| Instructions for the task |
For the listing below, return the line containing "Click line number 2053", the line containing "Task: Switch to イベントパターンのフォーム view", and all lines in between, exactly as written and nothing else.

| Excerpted records |
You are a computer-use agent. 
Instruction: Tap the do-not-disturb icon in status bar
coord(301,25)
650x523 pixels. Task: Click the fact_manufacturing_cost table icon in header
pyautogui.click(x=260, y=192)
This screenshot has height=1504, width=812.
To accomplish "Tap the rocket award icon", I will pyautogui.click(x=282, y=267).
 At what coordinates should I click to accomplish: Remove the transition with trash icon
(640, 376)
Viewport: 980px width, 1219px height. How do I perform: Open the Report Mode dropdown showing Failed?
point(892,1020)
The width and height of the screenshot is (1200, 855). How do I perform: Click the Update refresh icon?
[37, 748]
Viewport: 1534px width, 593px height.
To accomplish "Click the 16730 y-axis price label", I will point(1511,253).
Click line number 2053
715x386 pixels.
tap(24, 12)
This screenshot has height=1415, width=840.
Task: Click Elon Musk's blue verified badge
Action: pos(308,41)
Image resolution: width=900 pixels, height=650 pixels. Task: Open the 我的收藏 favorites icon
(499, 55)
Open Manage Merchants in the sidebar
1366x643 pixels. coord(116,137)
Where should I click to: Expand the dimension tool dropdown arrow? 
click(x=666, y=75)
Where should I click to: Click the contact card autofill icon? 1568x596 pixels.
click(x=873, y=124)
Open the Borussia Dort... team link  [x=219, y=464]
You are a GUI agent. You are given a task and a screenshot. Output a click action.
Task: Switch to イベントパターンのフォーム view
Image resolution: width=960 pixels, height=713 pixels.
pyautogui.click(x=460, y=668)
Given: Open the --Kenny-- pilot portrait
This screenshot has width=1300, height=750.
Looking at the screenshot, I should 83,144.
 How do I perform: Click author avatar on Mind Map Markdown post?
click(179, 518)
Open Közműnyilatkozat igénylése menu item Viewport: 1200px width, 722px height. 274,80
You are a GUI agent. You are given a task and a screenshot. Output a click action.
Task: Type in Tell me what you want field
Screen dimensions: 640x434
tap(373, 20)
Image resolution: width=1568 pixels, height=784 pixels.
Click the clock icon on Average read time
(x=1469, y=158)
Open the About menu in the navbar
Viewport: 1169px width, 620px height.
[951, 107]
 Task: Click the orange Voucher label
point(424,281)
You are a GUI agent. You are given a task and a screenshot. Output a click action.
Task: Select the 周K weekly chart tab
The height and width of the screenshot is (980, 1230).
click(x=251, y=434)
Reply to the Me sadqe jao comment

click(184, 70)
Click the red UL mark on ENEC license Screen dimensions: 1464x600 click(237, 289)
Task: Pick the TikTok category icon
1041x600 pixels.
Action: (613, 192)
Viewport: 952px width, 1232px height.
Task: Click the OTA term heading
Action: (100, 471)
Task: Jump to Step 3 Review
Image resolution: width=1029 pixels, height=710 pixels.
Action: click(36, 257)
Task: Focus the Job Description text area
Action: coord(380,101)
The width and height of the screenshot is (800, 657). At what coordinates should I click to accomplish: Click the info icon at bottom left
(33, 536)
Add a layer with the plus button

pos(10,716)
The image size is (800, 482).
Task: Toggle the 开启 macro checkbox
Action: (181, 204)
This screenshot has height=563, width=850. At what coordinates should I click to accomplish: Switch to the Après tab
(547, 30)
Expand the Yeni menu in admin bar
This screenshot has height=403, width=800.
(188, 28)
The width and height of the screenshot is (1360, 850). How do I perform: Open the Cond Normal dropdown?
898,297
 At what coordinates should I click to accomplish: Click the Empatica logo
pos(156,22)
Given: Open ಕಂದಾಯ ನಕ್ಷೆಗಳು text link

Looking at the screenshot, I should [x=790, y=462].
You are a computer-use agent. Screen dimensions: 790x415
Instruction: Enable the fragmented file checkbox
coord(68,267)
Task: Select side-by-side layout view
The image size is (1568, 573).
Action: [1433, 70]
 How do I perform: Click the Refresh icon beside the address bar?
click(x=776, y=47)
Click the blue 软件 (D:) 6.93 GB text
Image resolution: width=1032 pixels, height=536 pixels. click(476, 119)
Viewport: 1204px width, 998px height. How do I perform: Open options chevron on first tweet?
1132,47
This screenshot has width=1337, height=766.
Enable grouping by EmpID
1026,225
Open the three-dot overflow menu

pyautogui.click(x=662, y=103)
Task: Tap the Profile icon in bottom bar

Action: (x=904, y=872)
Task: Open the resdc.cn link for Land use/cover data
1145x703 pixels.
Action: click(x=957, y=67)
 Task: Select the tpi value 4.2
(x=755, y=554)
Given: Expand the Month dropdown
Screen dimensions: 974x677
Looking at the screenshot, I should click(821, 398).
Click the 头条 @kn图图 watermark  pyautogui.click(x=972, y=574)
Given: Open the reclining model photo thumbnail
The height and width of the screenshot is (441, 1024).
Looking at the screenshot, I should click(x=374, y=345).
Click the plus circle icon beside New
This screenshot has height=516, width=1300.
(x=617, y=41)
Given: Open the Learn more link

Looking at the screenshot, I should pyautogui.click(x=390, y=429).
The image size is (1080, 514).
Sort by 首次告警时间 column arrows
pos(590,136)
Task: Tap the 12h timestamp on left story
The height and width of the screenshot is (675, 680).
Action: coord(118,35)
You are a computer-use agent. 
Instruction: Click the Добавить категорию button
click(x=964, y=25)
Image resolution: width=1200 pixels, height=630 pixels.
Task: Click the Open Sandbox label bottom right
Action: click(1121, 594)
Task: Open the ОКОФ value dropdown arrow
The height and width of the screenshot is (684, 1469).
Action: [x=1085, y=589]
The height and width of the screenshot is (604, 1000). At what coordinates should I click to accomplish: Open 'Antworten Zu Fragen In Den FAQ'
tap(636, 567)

| Answer to the exercise |
Click line number 2053
715x386 pixels.
tap(24, 12)
This screenshot has height=1415, width=840.
Task: Click Elon Musk's blue verified badge
Action: pos(308,41)
Image resolution: width=900 pixels, height=650 pixels. Task: Open the 我的收藏 favorites icon
(499, 55)
Open Manage Merchants in the sidebar
1366x643 pixels. coord(116,137)
Where should I click to: Expand the dimension tool dropdown arrow? 
click(x=666, y=75)
Where should I click to: Click the contact card autofill icon? 1568x596 pixels.
click(x=873, y=124)
Open the Borussia Dort... team link  [x=219, y=464]
You are a GUI agent. You are given a task and a screenshot. Output a click action.
Task: Switch to イベントパターンのフォーム view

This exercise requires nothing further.